日本音楽療法学会などによる民間の認定資格。日本音楽療法学会では、独自の認定規則によって書類審査と面接試験によって審査を行って認定している。また、音楽療法士養成コースを持つ認定校の卒業者は、認定音楽療法士(補)認定試験合格後、3年間、音楽療法活動の臨床経験を積めば、学会の審査を経て正式に音楽療法士として認定される。資格は5年に一度、更新する必要がある。日本音楽療法学会だけでなく、大学や専門学校にも卒業を要件として音楽療法士を認定しているところや、岐阜県、兵庫県などのように自治体として認定しているところもある。
音楽療法士はまだ国家資格ではなく、認定が始まってからの歴史も浅いため、資格としての認知度も、音楽療法自体の成果についての認知度もまだ高くない。そのため、残念ながらこの資格だけでの就職は難しく、まだボランティアの域を出ていない。
しかし、音楽という身近でなじみやすい素材を用いてセラピーやリハビリを行う音楽療法は、その成果が正当に評価されるようになれば、急速に普及していくと言われている。現時点では、介護福祉士、保育士、教員などの資格に上乗せする形でこの資格を取得すると、対象者に対してより深い、専門性を持ったアプローチができるようになるのでは?
※日本音楽療法学会による書類審査の内容は下記のとおり。
A. 書類審査
1.音楽療法の知識(大学などでの履修)
2.講習会・学会への参加
3.臨床経験(事例研究レポートの提出)
4.研究発表
5.論文・著書
6.教育指導経験
7.その他
* なお、1あるいは2と3.4の3項目が必須項目
B. 面接
*詳しくは学会から「認定規則」を取り寄せて確認のこと。
※日本音楽療法学会実施している現行の音楽療法士資格審査は、平成22(2010)年度で終了になり、新しい審査体制に変わる。現在は、「音楽療法士補」(日本音楽療法学会が行う筆記試験を受験して取得、あるいは学会認定の養成校を修了して取得)でなくても受けられるが、平成23(2011)年度以降は、音楽療法士補の資格を取得していないと審査申請ができなくなる予定。
どんな職場がある?
精神科病院、一般病院のリハビリテーションセンター、養護学校、小学校、中学校の養護学級、老人保健施設などの高齢者施設など。どんな仕事なの?

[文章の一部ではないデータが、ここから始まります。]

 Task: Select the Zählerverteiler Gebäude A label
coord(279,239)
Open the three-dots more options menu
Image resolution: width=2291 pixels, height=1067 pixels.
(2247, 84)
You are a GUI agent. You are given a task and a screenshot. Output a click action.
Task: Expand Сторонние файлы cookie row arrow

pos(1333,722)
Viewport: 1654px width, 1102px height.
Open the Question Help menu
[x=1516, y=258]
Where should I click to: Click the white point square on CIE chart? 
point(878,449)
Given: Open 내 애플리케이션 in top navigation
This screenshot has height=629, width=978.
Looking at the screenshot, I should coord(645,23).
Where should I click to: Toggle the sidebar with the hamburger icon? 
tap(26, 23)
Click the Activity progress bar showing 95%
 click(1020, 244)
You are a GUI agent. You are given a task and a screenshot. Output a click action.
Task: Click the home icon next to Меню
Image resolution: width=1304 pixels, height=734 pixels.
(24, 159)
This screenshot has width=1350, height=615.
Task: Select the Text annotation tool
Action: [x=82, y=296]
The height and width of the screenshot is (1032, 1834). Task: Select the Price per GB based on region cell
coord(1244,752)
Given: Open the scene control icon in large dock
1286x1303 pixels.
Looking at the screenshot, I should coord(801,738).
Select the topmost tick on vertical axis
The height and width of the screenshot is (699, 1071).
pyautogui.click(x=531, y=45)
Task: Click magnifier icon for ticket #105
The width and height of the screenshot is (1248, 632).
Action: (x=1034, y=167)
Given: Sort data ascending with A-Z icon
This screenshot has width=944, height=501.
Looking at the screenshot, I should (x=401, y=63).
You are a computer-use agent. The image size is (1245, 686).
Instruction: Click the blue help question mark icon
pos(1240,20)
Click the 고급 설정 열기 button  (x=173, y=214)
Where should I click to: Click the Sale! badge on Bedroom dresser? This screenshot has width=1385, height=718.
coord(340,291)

日本音楽療法学会によると、音楽療法とは「音楽の持つ生理的、心理的、社会的働きを用いて、心身の障害の回復、機能の維持改善、生活の質の向上、行動の変容などに向けて、音楽を意図的、計画的に使用すること」。音楽をただBGMとして流すのではなく、音楽を媒介に、認知症(痴呆症)高齢者、精神障害者、交通事故などによる脳障害後遺症を持つ患者、脳性まひや小児まひ、自閉症児・者に対してコミュニケーションを図っていくのが仕事。
交通事故による脳障害で、脳が機能しているかどうかもわからない、コミュニケーションもまったくできない状態の患者に対して、演奏を聴かせる、歌を歌って聞かせるといった音楽療法で次第に表情が出てきたケースを、以前、テレビで見たことがある。こうした音楽を用いたリハビリテーション、セラピーを担うのが、音楽療法士である。